## TASK REQUIREMENTS
List every section heading in the WFC3 PSF excerpt below.

## SOURCE EXTRACT

◆ ◆ ◆ ◆

During SMOV, high-dynamic-range isolated star images were obtained through several filters (WFC3 ISR 2009-37). These are shown with a logarithmic stretch in Figure 7.6. The images appear slightly elongated vertically, due to the 24 degree tilt of the detector to the chief ray and the fact that a distortion correction has not been applied. Although the target was chosen to be isolated, a number of field galaxies appear in both the F098M and the F160W filter images; these are also seen in long wavelength UVIS channel images of the same target (Figure 6.13). Some detector artifacts, including cold and warm pixels and imperfectly removed cosmic ray hits are evident.

Figure 7.6: High dynamic range WFC3/IR star images through F098M (left) and F160W (right) subtending ~20 arcsec on each side near field center. No distortion correction has been applied. Stretch is logarithmic from 10–3 to 103 e sec–1 pixel–1. Faint galaxies appear in the background.


7.6.3 Other PSF Behavior and Characteristics

Temporal Dependence of the PSF: HST Breathing

All HST observations are affected to some extent by short-term focus variations (“breathing”), which arise from the changing thermal environment of HST (See Section 6.6.3). For the IR channel, breathing is expected to produce variations of ~0.3% and less than 0.1% in the FWHM of the PSF of WFC3/IR at 700 nm and at wavelengths longer than 1100 nm, respectively, on typical time scales of one orbit.

Intra-Pixel Response

The response of a pixel of an IR detector to light from an unresolved source varies with the positioning of the source within the pixel due to low sensitivity at the pixel's edges and dead zones between pixels. For NICMOS, the intra-pixel sensitivity was found to be an important effect: it varies by as much as 40% (peak to valley). This effect has an impact on point sources which depends on the sampling, and therefore, for a given pixel scale, on the wavelength of the diffraction-limited images. Well-dithered exposures average out this effect, but photometric accuracy for stellar sources with few dither positions can be limited by uncertainties related to intra-pixel response.

◆ ◆ ◆ ◆

## INFORMATION SUPPLIED
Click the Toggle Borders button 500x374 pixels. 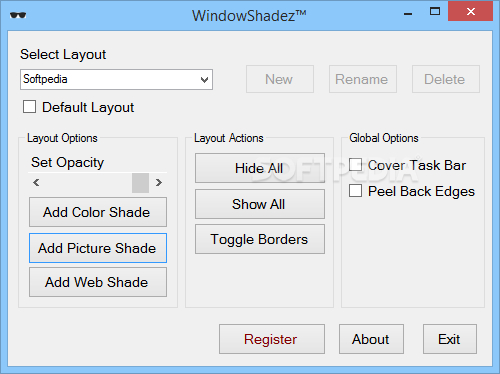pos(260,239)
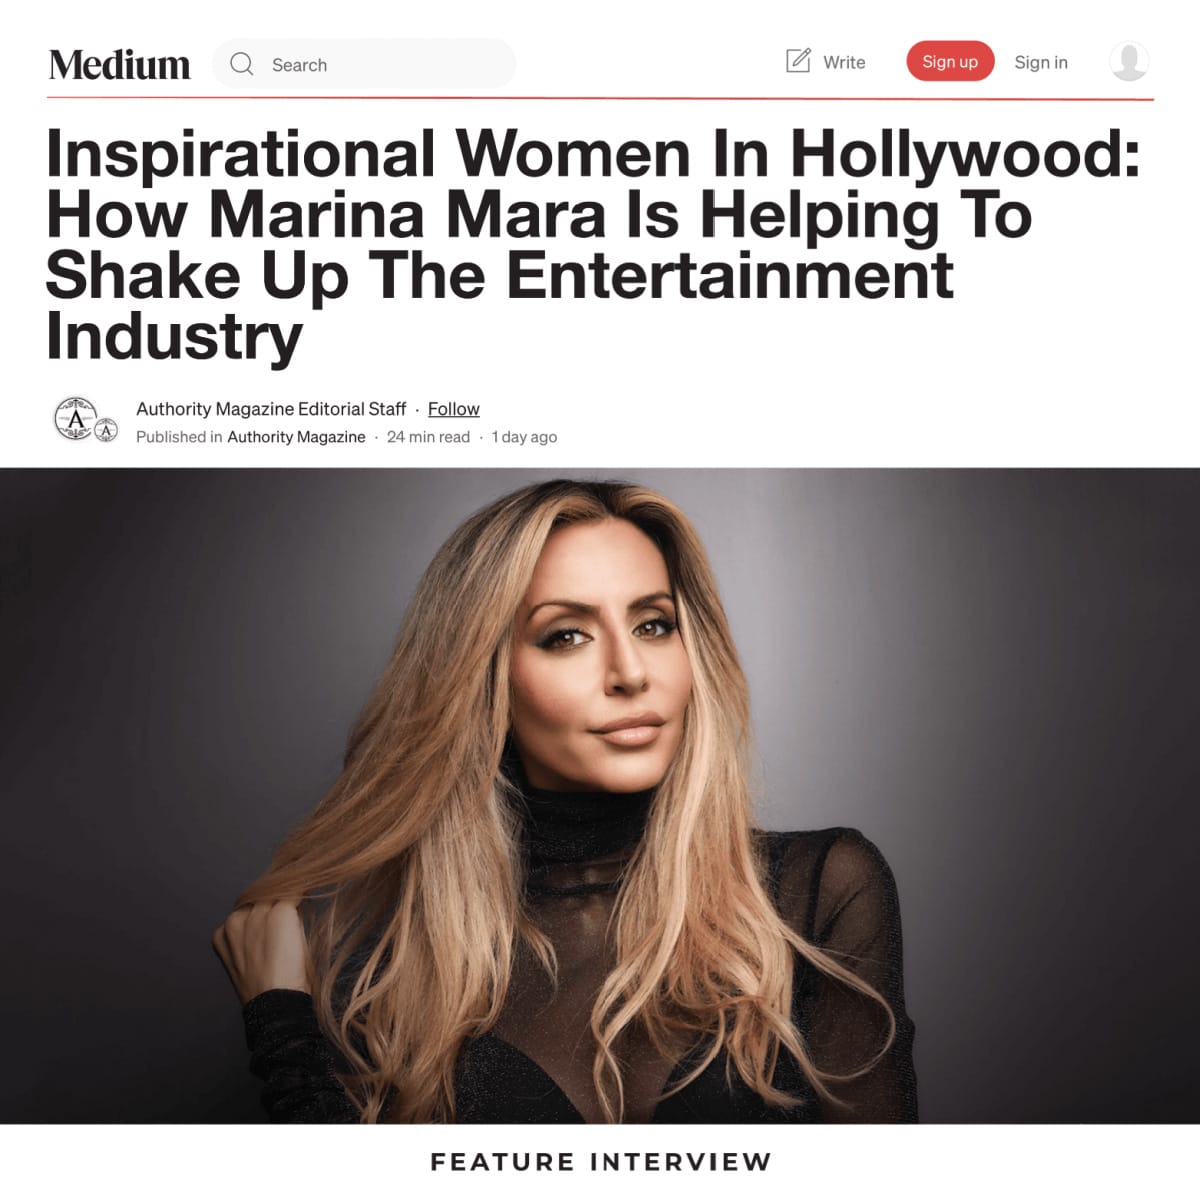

◆ ◆ ◆ ◆

## ANSWER BELOW
- 7.6.3 Other PSF Behavior and Characteristics
- Temporal Dependence of the PSF: HST Breathing
- Intra-Pixel Response